■ DATASET EXCERPTS ■
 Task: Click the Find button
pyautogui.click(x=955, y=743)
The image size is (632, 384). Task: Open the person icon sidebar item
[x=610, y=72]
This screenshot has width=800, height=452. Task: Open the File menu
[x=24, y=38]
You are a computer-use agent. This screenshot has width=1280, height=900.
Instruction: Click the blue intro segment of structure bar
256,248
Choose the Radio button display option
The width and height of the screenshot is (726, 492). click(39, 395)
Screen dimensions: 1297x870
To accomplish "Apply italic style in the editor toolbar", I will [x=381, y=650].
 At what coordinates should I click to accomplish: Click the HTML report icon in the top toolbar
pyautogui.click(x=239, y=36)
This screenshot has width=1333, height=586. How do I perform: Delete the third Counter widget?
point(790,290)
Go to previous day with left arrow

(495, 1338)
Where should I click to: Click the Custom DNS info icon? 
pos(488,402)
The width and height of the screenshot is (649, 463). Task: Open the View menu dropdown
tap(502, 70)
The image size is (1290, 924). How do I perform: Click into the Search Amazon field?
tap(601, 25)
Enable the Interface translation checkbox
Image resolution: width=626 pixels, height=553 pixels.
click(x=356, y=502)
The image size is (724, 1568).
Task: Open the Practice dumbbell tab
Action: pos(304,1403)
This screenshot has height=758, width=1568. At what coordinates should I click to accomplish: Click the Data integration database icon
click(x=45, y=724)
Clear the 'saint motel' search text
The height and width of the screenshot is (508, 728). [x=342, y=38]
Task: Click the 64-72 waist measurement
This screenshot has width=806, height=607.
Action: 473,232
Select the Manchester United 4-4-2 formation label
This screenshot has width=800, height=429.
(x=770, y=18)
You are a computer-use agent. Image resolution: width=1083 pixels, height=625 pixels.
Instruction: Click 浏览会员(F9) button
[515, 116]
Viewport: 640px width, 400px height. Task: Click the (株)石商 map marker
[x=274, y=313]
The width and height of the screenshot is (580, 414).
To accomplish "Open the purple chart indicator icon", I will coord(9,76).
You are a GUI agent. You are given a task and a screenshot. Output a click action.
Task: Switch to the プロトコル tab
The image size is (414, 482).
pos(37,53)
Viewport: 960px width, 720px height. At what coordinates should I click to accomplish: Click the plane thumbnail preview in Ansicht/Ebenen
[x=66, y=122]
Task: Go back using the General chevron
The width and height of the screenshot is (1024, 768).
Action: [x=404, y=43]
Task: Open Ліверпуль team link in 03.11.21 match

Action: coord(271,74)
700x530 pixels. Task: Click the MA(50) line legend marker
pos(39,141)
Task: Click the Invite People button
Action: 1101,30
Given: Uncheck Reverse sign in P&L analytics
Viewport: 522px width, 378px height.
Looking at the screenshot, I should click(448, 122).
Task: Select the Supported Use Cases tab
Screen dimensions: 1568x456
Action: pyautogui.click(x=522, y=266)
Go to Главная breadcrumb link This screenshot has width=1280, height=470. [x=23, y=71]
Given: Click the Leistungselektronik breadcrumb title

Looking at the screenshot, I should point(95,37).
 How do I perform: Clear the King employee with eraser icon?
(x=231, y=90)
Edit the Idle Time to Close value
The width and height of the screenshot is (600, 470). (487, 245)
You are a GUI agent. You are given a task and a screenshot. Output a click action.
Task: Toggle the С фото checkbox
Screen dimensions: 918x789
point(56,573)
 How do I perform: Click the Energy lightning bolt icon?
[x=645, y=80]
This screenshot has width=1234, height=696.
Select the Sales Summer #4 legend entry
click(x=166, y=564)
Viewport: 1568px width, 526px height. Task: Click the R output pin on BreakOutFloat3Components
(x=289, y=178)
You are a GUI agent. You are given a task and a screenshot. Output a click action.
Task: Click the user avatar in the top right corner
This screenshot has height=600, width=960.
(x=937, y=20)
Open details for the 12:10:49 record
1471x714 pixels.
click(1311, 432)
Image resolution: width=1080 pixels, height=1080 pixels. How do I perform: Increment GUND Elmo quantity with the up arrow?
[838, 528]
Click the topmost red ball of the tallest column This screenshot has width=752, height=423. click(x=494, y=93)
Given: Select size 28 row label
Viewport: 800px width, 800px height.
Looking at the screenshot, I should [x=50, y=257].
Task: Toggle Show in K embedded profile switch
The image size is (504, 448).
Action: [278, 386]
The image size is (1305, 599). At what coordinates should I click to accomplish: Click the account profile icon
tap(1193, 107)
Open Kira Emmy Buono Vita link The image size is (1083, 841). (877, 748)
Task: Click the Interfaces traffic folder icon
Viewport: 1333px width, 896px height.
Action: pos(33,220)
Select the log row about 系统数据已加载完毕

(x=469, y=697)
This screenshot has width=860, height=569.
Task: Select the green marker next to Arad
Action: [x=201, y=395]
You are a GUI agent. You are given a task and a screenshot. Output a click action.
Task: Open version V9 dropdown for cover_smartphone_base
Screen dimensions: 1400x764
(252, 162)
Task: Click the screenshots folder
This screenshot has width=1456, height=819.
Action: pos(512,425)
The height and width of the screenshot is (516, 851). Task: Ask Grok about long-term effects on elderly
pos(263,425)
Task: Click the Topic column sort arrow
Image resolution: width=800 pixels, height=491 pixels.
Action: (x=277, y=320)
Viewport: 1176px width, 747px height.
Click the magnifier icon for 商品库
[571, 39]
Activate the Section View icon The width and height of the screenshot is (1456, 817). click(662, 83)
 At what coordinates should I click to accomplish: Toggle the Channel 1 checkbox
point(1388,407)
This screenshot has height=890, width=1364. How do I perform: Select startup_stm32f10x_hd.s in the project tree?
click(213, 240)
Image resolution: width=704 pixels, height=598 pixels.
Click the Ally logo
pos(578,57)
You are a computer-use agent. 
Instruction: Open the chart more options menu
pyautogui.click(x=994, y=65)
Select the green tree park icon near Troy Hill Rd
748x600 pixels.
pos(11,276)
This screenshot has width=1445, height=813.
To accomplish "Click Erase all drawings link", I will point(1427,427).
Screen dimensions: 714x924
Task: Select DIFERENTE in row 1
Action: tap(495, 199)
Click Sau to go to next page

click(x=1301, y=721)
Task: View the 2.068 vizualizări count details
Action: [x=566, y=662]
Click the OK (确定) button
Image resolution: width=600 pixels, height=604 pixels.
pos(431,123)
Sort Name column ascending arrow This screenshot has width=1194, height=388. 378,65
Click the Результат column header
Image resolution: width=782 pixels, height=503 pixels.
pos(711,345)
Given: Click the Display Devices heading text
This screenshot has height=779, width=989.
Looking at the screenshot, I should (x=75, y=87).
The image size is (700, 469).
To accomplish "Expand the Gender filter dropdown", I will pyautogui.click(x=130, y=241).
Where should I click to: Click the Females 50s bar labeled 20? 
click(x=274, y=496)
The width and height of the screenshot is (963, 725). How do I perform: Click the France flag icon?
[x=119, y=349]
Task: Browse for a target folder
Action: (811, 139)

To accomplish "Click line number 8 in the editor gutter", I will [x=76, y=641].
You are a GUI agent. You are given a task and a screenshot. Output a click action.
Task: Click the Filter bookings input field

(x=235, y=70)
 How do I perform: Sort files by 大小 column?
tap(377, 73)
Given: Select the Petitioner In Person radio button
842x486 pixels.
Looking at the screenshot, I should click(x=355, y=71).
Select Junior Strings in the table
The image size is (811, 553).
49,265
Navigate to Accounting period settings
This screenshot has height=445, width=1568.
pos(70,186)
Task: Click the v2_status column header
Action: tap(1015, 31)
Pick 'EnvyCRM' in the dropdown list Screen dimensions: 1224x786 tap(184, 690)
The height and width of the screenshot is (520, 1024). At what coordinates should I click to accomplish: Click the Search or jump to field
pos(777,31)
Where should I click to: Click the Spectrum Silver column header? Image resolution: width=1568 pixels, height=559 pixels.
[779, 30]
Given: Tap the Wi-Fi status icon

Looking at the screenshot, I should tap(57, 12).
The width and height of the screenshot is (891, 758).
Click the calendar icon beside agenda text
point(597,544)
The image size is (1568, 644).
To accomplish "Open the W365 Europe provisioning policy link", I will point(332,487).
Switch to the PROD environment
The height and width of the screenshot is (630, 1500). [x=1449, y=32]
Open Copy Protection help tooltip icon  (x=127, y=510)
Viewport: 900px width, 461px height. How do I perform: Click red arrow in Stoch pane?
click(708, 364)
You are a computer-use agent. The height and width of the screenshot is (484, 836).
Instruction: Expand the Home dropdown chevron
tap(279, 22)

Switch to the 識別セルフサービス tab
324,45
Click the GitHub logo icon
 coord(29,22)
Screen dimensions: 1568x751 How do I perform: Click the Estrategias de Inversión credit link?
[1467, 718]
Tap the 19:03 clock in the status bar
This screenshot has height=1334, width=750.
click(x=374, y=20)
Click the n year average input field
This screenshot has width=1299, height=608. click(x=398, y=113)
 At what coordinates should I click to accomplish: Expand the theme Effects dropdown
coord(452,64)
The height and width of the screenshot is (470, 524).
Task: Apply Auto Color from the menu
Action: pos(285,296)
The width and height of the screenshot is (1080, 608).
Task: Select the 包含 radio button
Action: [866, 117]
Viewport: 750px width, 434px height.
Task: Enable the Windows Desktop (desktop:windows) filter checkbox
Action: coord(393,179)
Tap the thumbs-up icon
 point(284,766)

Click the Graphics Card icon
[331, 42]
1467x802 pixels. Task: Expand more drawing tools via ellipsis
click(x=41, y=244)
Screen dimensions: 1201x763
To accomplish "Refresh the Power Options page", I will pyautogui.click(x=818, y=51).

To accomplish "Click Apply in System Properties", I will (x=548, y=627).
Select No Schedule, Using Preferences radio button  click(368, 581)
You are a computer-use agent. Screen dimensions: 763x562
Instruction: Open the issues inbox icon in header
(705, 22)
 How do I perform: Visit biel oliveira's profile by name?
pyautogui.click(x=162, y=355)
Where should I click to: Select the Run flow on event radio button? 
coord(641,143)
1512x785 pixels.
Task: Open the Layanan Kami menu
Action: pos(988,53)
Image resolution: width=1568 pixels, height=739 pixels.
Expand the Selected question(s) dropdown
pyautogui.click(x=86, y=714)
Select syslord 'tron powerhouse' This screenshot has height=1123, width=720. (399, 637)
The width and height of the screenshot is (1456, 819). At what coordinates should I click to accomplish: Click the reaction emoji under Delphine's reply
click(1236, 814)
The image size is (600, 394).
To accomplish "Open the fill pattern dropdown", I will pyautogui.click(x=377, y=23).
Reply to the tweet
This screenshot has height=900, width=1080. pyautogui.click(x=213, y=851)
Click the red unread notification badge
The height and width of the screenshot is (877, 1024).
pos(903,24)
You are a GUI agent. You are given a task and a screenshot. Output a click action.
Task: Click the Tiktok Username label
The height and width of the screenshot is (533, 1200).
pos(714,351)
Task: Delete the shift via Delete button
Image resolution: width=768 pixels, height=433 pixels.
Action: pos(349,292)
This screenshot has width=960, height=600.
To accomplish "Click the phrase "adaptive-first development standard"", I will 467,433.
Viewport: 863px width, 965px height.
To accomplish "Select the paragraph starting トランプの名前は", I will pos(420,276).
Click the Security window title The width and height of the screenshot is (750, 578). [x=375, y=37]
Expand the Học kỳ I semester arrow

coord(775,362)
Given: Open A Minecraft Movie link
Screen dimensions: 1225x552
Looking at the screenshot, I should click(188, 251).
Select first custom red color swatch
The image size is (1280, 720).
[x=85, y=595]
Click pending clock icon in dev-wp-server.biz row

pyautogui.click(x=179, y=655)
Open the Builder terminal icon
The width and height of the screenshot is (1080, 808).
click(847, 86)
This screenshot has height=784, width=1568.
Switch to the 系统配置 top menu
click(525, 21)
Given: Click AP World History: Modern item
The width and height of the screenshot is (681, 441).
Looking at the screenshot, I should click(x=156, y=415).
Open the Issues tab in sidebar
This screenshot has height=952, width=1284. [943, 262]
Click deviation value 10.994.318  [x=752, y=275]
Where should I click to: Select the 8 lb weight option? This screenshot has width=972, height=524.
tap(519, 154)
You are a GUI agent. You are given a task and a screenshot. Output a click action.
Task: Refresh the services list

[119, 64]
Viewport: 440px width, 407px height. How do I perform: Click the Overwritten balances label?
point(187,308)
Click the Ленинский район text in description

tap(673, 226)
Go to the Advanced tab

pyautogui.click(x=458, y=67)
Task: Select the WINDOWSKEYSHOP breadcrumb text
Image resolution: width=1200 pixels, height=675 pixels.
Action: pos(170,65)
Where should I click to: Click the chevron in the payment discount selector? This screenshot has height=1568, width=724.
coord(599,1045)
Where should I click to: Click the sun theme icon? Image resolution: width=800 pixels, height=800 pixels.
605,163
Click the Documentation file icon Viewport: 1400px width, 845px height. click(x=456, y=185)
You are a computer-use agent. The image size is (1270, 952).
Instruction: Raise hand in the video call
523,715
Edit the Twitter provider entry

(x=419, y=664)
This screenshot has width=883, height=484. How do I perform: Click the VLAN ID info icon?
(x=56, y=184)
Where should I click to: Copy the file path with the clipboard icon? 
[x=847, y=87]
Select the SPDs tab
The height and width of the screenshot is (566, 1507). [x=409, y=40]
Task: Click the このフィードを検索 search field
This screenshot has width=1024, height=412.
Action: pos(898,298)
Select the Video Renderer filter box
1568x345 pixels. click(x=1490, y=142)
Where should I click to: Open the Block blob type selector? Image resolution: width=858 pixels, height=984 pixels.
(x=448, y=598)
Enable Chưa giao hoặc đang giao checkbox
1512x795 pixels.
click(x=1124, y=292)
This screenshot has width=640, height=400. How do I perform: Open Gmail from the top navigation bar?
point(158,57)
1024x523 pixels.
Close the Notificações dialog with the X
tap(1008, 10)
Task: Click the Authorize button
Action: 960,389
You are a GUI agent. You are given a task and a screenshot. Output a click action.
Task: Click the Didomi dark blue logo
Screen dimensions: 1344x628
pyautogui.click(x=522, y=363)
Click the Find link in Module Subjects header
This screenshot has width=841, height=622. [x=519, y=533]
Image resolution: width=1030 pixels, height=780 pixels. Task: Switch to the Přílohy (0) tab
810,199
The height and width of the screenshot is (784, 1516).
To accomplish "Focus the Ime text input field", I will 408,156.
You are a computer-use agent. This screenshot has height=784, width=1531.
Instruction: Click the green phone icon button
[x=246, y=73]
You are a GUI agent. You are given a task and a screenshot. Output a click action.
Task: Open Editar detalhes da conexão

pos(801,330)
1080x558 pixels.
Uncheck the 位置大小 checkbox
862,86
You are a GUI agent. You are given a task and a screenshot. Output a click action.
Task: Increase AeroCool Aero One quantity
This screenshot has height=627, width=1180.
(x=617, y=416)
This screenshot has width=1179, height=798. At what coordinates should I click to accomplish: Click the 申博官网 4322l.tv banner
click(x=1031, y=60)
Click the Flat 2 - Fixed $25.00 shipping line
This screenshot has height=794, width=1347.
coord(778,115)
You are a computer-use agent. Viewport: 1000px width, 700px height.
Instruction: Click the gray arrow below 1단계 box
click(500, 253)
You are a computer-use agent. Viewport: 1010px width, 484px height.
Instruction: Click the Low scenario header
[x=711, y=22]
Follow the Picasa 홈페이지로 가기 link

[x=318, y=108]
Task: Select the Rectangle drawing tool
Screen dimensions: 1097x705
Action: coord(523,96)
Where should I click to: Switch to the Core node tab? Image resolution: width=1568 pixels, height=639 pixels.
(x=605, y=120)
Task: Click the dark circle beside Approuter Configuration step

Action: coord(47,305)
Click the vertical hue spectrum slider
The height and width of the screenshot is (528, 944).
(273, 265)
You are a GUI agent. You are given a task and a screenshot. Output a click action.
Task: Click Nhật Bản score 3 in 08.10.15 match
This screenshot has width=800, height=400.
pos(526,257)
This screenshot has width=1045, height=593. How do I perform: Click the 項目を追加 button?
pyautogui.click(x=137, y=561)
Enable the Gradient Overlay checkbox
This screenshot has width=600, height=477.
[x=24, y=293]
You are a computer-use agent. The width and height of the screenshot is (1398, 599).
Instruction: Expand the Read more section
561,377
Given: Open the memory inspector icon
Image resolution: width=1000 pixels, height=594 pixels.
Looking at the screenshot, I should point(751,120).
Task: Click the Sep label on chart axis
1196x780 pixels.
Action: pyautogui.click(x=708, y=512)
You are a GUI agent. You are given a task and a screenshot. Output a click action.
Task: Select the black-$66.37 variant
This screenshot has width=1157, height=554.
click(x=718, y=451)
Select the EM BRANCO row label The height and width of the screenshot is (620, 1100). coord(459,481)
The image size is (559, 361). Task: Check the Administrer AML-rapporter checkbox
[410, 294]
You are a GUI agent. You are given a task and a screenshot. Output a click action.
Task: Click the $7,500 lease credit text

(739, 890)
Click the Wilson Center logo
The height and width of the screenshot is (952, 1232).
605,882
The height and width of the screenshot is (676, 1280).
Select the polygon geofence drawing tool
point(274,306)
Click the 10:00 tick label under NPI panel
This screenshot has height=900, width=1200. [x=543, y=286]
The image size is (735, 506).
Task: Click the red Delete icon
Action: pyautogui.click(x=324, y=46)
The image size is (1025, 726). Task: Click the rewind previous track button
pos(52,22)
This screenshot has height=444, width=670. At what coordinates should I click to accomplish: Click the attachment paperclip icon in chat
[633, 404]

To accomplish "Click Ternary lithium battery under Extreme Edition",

■ YOUR OBJECTIVE ■
The answer must be the lines from the one containing "This screenshot has width=1157, height=554." through the last line of the records, written out exactly; please include nothing more.

■ REPLY TO THE TASK ■
This screenshot has width=1157, height=554.
click(x=718, y=451)
Select the EM BRANCO row label The height and width of the screenshot is (620, 1100). coord(459,481)
The image size is (559, 361). Task: Check the Administrer AML-rapporter checkbox
[410, 294]
You are a GUI agent. You are given a task and a screenshot. Output a click action.
Task: Click the $7,500 lease credit text

(739, 890)
Click the Wilson Center logo
The height and width of the screenshot is (952, 1232).
605,882
The height and width of the screenshot is (676, 1280).
Select the polygon geofence drawing tool
point(274,306)
Click the 10:00 tick label under NPI panel
This screenshot has height=900, width=1200. [x=543, y=286]
The image size is (735, 506).
Task: Click the red Delete icon
Action: pyautogui.click(x=324, y=46)
The image size is (1025, 726). Task: Click the rewind previous track button
pos(52,22)
This screenshot has height=444, width=670. At what coordinates should I click to accomplish: Click the attachment paperclip icon in chat
[633, 404]

To accomplish "Click Ternary lithium battery under Extreme Edition",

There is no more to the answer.